Ilya Kabakov, "The Man Who Flew into Space from his Apartment", 1985. Photo from Kunstkritikk. |
Ilya Kabakov creates installations that tell stories from the lives of fictional characters. "The Man Who Flew into Space from his Apartment" consists of two rooms: The hallway in a communal Soviet apartment, and the room from which the story's protagonist has taken off into space through the ceiling and the roof, using the catapult he has made by attaching a seat to bed springs and rubber bands.

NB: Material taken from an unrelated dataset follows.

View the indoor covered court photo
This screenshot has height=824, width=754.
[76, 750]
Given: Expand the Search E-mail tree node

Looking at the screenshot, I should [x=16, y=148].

Ilya Kabakov, "The Man Who Flew into Space from his Apartment", 1985. Photo from Cold War Art. |
The walls in his very simple room have propaganda posters plastered all over. There are also sketches of his contraption and his expected orbit, and he has made a model of his town and apartment building, from which a metal string indicates his flight into space.
Ilya Kabakov, "The Man Who Flew into Space from his Apartment", 1985. Photo from comixcube. |
In the grimly lit hallway outside his room, yellowing pages tell the following story:
The lovely inhabitant of this room, as becomes clear from the story his neighbors tells, was obsessed by a dream of a lonely flight into space, and in all probability, he realized this dream of his, his "grand project".
The entire cosmos, according to the thoughts of the inhabitant of this room, was permeated by streams of energy leading upward somewhere. His project was conceived in an effort to hook up with these streams and fly away with them.
A catapult, hung from the corners of the room, would give this new "astronaut", who was sealed in a plastic sac, his initial velocity and further up, at a height of 40-50 meters, he would land in a stream of energy through which the Earth was passing at that moment as it moved along its orbit.
[...]
Everything takes place late at night, when all the other inhabitants of the communal apartment are sound asleep. One can imagine their horror, fright, bewilderment. The local police are summoned, an investigation begins, and the tenants search everywhere, in the yard, on the street, but he is nowhere to be found.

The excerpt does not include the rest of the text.